- IATA: TMG; ICAO: WBKM;

Summary
- Airport type: Public
- Operator: Tommanggong Estate
- Serves: Tommanggong, Sabah, Malaysia
- Time zone: MST (UTC+08:00)
- Elevation AMSL: 26 ft / 8 m
- Coordinates: 05°23′59″N 118°38′47″E﻿ / ﻿5.39972°N 118.64639°E

Map
- WBKM Location in East Malaysia

Runways
| Direction | Length |  | Surface |
| m | ft |
| 11/29 | 670 | 2,198 | Gravel |
- Source: AIP Malaysia

= Tommanggong Airport =

Tommanggong Airport was an airport in Tommanggong in
Kinabatangan District, Sabah, Malaysia. The airport permitted landings on runway 11 only and departures on 29.

The airport has been decommissioned and is no longer in use.

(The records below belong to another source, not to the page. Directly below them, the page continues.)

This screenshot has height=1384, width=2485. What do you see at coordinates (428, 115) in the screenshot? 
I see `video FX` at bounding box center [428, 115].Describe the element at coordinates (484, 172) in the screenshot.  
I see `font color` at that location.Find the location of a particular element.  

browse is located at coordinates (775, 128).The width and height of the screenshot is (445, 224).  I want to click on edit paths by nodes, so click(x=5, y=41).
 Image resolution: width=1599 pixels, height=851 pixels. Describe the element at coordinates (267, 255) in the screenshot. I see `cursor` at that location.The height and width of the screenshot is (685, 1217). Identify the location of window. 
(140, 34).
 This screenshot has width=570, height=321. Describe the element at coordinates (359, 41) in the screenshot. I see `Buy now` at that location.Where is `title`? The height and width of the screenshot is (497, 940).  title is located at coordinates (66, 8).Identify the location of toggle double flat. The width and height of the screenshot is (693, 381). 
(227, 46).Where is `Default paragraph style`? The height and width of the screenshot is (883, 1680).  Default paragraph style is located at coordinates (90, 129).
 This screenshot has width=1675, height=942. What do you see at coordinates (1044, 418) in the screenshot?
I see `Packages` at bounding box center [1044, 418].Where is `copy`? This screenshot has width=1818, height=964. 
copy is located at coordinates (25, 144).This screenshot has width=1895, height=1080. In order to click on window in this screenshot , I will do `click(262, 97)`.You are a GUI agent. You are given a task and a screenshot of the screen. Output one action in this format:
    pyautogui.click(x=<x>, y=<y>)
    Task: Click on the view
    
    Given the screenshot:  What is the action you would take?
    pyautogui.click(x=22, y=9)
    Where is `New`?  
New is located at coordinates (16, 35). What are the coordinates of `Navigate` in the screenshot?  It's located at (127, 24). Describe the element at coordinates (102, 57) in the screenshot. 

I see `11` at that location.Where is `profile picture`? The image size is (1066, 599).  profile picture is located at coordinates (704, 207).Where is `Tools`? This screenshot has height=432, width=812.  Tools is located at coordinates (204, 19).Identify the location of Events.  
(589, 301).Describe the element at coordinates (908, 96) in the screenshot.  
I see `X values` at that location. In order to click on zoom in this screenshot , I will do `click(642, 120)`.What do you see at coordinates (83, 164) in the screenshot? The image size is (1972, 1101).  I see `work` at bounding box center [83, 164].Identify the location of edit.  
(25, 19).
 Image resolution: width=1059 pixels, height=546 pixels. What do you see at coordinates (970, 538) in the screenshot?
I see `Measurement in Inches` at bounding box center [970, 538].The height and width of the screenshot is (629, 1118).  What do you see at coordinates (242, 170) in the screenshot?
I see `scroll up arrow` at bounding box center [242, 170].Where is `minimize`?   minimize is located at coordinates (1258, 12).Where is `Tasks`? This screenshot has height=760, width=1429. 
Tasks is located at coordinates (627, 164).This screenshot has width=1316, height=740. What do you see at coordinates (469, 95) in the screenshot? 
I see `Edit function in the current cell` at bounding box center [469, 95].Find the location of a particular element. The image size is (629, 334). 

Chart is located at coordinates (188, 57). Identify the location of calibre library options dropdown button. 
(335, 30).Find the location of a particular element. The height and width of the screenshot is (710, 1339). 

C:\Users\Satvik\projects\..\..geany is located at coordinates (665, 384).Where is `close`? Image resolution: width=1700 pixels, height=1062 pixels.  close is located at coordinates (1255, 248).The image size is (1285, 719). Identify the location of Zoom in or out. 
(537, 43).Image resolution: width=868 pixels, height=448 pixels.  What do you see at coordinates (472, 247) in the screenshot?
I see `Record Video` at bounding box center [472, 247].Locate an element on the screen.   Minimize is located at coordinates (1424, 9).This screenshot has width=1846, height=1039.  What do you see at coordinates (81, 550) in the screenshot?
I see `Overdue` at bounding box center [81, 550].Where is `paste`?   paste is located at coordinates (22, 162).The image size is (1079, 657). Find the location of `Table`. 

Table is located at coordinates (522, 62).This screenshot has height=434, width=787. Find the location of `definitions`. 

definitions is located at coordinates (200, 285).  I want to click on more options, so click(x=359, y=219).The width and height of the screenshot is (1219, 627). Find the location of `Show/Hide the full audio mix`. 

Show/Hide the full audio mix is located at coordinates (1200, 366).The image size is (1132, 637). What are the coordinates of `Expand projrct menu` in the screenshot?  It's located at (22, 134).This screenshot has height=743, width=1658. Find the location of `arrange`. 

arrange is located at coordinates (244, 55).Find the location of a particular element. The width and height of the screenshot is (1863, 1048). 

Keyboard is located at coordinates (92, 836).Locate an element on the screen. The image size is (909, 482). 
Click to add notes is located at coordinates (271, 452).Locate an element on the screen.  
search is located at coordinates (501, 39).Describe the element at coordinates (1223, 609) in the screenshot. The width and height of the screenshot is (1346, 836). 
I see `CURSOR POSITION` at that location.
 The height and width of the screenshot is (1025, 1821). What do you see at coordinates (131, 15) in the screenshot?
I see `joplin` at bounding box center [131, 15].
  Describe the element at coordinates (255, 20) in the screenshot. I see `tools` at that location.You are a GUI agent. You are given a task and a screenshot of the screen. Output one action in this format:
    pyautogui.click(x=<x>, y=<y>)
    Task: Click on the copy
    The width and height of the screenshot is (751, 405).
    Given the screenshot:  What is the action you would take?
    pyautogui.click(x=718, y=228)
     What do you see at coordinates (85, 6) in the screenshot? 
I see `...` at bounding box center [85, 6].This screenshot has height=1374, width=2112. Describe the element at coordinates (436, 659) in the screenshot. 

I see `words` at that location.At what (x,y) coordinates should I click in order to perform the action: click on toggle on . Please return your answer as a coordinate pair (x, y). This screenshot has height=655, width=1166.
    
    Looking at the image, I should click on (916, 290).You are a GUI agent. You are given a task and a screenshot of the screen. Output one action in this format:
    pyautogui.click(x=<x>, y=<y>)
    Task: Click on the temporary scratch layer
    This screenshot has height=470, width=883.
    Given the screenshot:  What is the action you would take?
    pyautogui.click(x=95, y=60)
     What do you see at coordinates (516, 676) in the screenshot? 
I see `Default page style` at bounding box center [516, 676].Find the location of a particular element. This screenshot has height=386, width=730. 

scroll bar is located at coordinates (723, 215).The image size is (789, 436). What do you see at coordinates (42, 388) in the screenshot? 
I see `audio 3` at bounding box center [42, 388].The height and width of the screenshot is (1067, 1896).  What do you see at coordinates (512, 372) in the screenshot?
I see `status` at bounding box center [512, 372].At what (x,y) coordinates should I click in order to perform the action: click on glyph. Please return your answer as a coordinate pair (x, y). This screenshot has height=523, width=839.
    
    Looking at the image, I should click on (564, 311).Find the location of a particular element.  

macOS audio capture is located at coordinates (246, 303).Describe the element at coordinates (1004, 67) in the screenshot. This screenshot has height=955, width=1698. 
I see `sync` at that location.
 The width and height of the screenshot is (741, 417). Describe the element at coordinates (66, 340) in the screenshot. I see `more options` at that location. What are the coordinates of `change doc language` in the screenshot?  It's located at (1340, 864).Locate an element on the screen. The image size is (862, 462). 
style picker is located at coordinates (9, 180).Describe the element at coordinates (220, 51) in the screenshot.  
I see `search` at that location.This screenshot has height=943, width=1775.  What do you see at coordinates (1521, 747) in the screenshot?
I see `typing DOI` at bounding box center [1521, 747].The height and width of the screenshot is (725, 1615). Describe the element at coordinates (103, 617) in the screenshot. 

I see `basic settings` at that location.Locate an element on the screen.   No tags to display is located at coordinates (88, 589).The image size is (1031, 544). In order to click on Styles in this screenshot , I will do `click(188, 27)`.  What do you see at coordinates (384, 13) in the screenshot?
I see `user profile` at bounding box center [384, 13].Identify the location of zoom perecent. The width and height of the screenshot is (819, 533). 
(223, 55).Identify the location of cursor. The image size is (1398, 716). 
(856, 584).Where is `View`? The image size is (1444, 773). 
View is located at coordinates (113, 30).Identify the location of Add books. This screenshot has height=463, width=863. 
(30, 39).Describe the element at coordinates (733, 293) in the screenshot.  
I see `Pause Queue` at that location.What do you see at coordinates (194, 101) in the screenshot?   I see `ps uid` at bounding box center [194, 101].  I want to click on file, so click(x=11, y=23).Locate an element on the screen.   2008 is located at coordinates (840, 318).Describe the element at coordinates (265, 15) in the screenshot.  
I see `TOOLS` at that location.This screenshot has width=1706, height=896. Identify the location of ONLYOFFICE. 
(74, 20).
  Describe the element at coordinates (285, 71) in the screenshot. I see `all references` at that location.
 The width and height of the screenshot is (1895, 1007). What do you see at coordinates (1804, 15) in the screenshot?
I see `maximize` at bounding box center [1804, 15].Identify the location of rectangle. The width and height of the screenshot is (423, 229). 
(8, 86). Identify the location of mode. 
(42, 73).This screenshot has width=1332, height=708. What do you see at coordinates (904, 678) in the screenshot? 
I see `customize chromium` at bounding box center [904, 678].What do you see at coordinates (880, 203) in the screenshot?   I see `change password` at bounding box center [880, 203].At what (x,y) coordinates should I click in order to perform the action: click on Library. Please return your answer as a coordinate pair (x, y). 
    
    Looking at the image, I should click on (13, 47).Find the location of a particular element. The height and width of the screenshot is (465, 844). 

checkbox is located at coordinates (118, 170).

==Former airlines and destinations==

FlyAsianXpress used to fly to Tommanggong Airport from Sandakan Airport. When MASwings took over the operation, they ended the Sandakan-Tommanggong route and hence there is no scheduled commercial airlines currently flying to the airport. There are no plans to restart the air service between Sandakan and Tomanggong as the current method of access would be via estate gravel road belonging to Hap Seng Plantation Holdings Berhad, under their Tomanggong Group of Estates. This airport is accessible via roads leading to Tagas Estate and Litang Estate from Sungai Segama Group of Estates via a ferry crossing.